We are not sure why 17% was the chosen rate – but we note that it is identical to Singapore’s general company tax rate.
If we are absolutely committed to encouraging this industry in Australia, we would like to see a bolder policy approach here with a more meaningful reduction in the applicable tax rate to 10%, if not lower. That would be much more competitive on the global stage.
The Government has committed to consulting industry before settling on the detailed design of the Patent Box.
Self Managed Superannuation Fund – relaxing residency requirements
The Government has announced that it will permit people who are temporarily overseas to continue to contribute to a Self Managed Super Fund beyond the current 2 year period and upto 5 years.
However if someone is overseas for up to 5 years they would normally be considered to be non-resident, which would imply that they are not ‘temporarily overseas’ and would therefore not be eligible to keep contributing to a Self Managed Superannuation Fund.

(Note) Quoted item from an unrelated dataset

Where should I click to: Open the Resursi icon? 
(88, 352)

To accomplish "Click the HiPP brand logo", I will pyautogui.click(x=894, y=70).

The Government needs to re-assess this change. We believe the best approach would be to introduce a direct link to the actual tax residency of the member, rather than rely on the notion of ‘temporary’ absence.
Change to Employee Share Scheme Rules
The government has announced that it will amend the Employee Share Scheme (ESS) rules so that the end of a person’s employment will not be a taxing point for individuals any longer under the ESS regimes.
For clients who are able to keep unvested ESS interests at the end of their employment, this change is excellent.
In the past the law has been problematic for clients where a taxing point has arisen because of employment ending – even though the shares or options had not actually vested, resulting in unfunded income tax bills and heavy compliance costs.
Moving forward, for a deferred ESS scheme, the taxing point will essentially be earlier of the time when there is no risk of forfeiture and no restrictions on disposal, or 15 years.
Removal of the Work Test for Voluntary Superannuation Contributions
In a welcome change, the Government will allow individuals aged 67 to 74 to make non-concessional contributions subject to the existing caps.
However for concessional contributions (i.e personal deductible contributions) the work test still applies.
We think that the law should have been simplified further so that irrespective of the type of contribution the work test should not apply – particularly given the caps on concessional contributions are quite low being $27,500.
This change is expected to be implemented in time for application for the 30 June 2022 tax year.
Removal of $450 per month threshold for superannuation eligibility
In an excellent measure the government will remove the current $450 monthly threshold meaning that all Australian resident employees will receive superannuation.
Under the current law someone who earned $300 per month missed out on superannuation and given that technology allows employees to so easily make contributions given the onset of single touch payroll – this change is welcome to enhance fairness in our system.